Information provided ->
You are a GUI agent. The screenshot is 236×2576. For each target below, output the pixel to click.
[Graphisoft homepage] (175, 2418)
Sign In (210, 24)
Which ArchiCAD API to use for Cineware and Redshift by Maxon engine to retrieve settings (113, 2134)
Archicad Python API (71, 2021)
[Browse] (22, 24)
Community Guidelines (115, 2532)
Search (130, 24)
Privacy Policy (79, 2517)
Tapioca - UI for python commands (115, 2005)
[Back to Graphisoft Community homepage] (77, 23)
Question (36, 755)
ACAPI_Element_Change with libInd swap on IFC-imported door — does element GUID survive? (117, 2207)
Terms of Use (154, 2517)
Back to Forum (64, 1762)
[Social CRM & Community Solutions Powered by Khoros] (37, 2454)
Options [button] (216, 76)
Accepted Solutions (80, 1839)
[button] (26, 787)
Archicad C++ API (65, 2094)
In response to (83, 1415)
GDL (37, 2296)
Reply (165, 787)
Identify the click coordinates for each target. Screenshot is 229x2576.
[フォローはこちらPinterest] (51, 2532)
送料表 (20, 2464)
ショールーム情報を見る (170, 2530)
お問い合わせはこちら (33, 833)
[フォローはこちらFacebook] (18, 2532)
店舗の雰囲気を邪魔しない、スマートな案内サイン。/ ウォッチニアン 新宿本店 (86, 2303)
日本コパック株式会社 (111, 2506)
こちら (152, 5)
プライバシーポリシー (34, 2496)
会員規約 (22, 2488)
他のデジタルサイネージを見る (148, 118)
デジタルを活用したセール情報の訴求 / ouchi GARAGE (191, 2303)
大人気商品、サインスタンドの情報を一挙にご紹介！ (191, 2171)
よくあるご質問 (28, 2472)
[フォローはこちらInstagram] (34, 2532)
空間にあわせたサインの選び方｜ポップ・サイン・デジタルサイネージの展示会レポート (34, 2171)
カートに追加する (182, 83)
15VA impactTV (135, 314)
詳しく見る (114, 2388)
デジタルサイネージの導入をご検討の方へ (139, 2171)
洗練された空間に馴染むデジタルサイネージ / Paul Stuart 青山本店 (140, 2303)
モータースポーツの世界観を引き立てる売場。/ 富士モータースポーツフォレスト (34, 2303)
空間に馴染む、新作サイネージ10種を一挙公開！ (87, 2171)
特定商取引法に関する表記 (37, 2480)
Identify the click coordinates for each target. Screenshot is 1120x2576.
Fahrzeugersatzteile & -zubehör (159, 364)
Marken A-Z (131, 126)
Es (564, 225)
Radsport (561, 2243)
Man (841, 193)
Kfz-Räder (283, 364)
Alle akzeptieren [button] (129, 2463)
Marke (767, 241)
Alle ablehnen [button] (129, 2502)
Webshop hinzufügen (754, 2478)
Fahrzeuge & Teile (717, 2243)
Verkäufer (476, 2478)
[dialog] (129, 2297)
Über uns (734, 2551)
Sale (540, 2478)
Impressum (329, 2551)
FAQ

What you are asked to do -> Please copy all of the data above exactly.

Result for this exercise ->
You are a GUI agent. The screenshot is 236×2576. For each target below, output the pixel to click.
[Graphisoft homepage] (175, 2418)
Sign In (210, 24)
Which ArchiCAD API to use for Cineware and Redshift by Maxon engine to retrieve settings (113, 2134)
Archicad Python API (71, 2021)
[Browse] (22, 24)
Community Guidelines (115, 2532)
Search (130, 24)
Privacy Policy (79, 2517)
Tapioca - UI for python commands (115, 2005)
[Back to Graphisoft Community homepage] (77, 23)
Question (36, 755)
ACAPI_Element_Change with libInd swap on IFC-imported door — does element GUID survive? (117, 2207)
Terms of Use (154, 2517)
Back to Forum (64, 1762)
[Social CRM & Community Solutions Powered by Khoros] (37, 2454)
Options [button] (216, 76)
Accepted Solutions (80, 1839)
[button] (26, 787)
Archicad C++ API (65, 2094)
In response to (83, 1415)
GDL (37, 2296)
Reply (165, 787)
Identify the click coordinates for each target. Screenshot is 229x2576.
[フォローはこちらPinterest] (51, 2532)
送料表 (20, 2464)
ショールーム情報を見る (170, 2530)
お問い合わせはこちら (33, 833)
[フォローはこちらFacebook] (18, 2532)
店舗の雰囲気を邪魔しない、スマートな案内サイン。/ ウォッチニアン 新宿本店 (86, 2303)
日本コパック株式会社 (111, 2506)
こちら (152, 5)
プライバシーポリシー (34, 2496)
会員規約 (22, 2488)
他のデジタルサイネージを見る (148, 118)
デジタルを活用したセール情報の訴求 / ouchi GARAGE (191, 2303)
大人気商品、サインスタンドの情報を一挙にご紹介！ (191, 2171)
よくあるご質問 (28, 2472)
[フォローはこちらInstagram] (34, 2532)
空間にあわせたサインの選び方｜ポップ・サイン・デジタルサイネージの展示会レポート (34, 2171)
カートに追加する (182, 83)
15VA impactTV (135, 314)
詳しく見る (114, 2388)
デジタルサイネージの導入をご検討の方へ (139, 2171)
洗練された空間に馴染むデジタルサイネージ / Paul Stuart 青山本店 (140, 2303)
モータースポーツの世界観を引き立てる売場。/ 富士モータースポーツフォレスト (34, 2303)
空間に馴染む、新作サイネージ10種を一挙公開！ (87, 2171)
特定商取引法に関する表記 (37, 2480)
Identify the click coordinates for each target. Screenshot is 1120x2576.
Fahrzeugersatzteile & -zubehör (159, 364)
Marken A-Z (131, 126)
Es (564, 225)
Radsport (561, 2243)
Man (841, 193)
Kfz-Räder (283, 364)
Alle akzeptieren [button] (129, 2463)
Marke (767, 241)
Alle ablehnen [button] (129, 2502)
Webshop hinzufügen (754, 2478)
Fahrzeuge & Teile (717, 2243)
Verkäufer (476, 2478)
[dialog] (129, 2297)
Über uns (734, 2551)
Sale (540, 2478)
Impressum (329, 2551)
FAQ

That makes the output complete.